Too much salt could increase diabetes risk

Researchers suggest that sodium, which we get through salt, could increase the risk of type 2 diabetes and latent autoimmune diabetes in adults.

The type of diabetes is most often diagnosed in middle-aged and senior people is Type 2 diabetes, and accounts for up to 95 percent of all diagnosed cases and is characterized by abnormal levels of blood sugar. Another metabolic condition called Latent Autoimmune Diabetes in Adults (LADA) is often misdiagnosed as type 2 diabetes; it also appears later in adulthood, but is a more slowly progressing disease, and it does not initially require insulin treatment.

Already know is that the sodium we usually absorb from our daily intake of salt may significantly increase the risk of developing type 2 diabetes, but until now, no studies had looked at the impact of sodium intake on the risk of LADA.

A new study conducted by Dr.
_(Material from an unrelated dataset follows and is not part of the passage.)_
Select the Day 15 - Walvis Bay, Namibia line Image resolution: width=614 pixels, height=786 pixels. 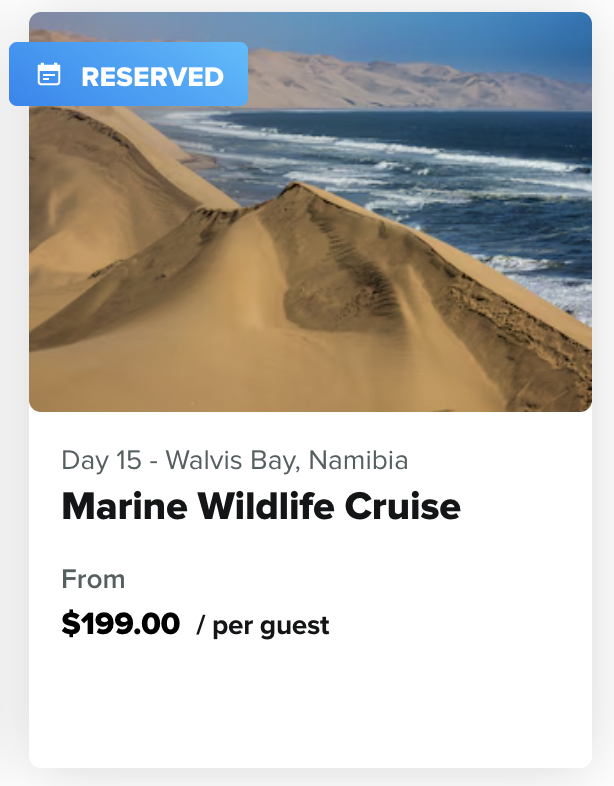coord(234,460)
Bahareh Rasouli, of the Institute of Environmental Medicine at the Karolinska Institutet in Stockholm, Sweden – in collaboration with researchers from other Swedish and Finnish institutions – now looks at the impact of sodium intake on the risk of type 2 diabetes and LADA. What they found was that each extra gram of sodium (or 2.5 grams of salt) per day was linked to a 43 percent higher risk of type 2 diabetes. For LADA, each extra gram of sodium led to a 73 percent increase in developing the condition.
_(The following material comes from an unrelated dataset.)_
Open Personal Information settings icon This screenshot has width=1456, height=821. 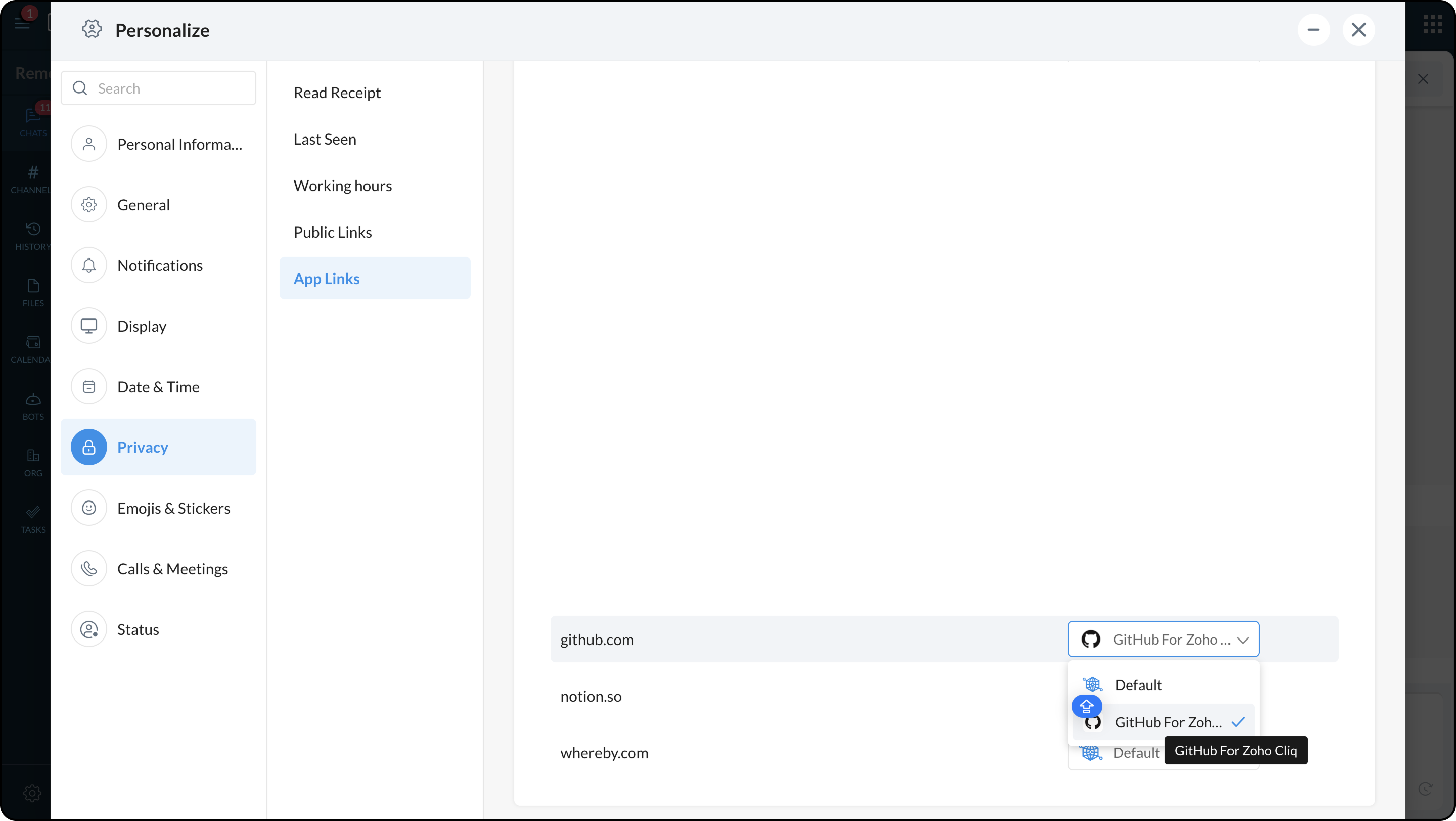coord(89,144)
Of course, genetics played a huge role in this, as does other lifestyle choices, such as smoking, alcohol consumption, etc.
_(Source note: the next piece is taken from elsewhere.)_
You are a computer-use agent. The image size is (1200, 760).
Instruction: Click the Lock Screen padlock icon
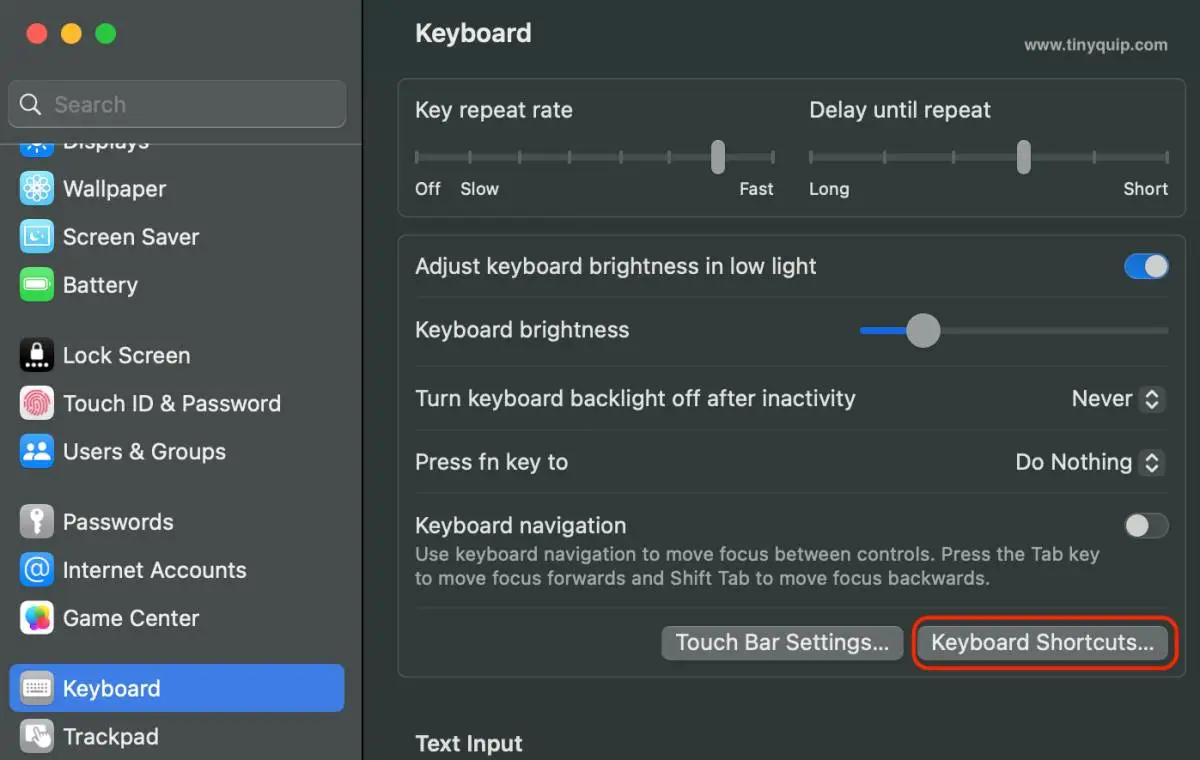[37, 355]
A Japanese study also found that people with diabetes who consumed an average of 5.9 grams of salt daily had double the risk of developing heart disease than those who consumed, on average, 2.8 grams of salt daily. In addition, heart disease risk jumped nearly 10-fold for people with poorly managed type 2 diabetes and a diet with excess salt.

People with diabetes should consume no more than 1,500 milligrams of sodium per day. People without diabetes should limit their sodium intake to 2,300 milligrams, the CDC says. In the current study, the lowest average was 2.8 grams a day, which equals 2,800 milligrams.

So, put that salt shaker down and try tasting your food instead! You’ll live longer.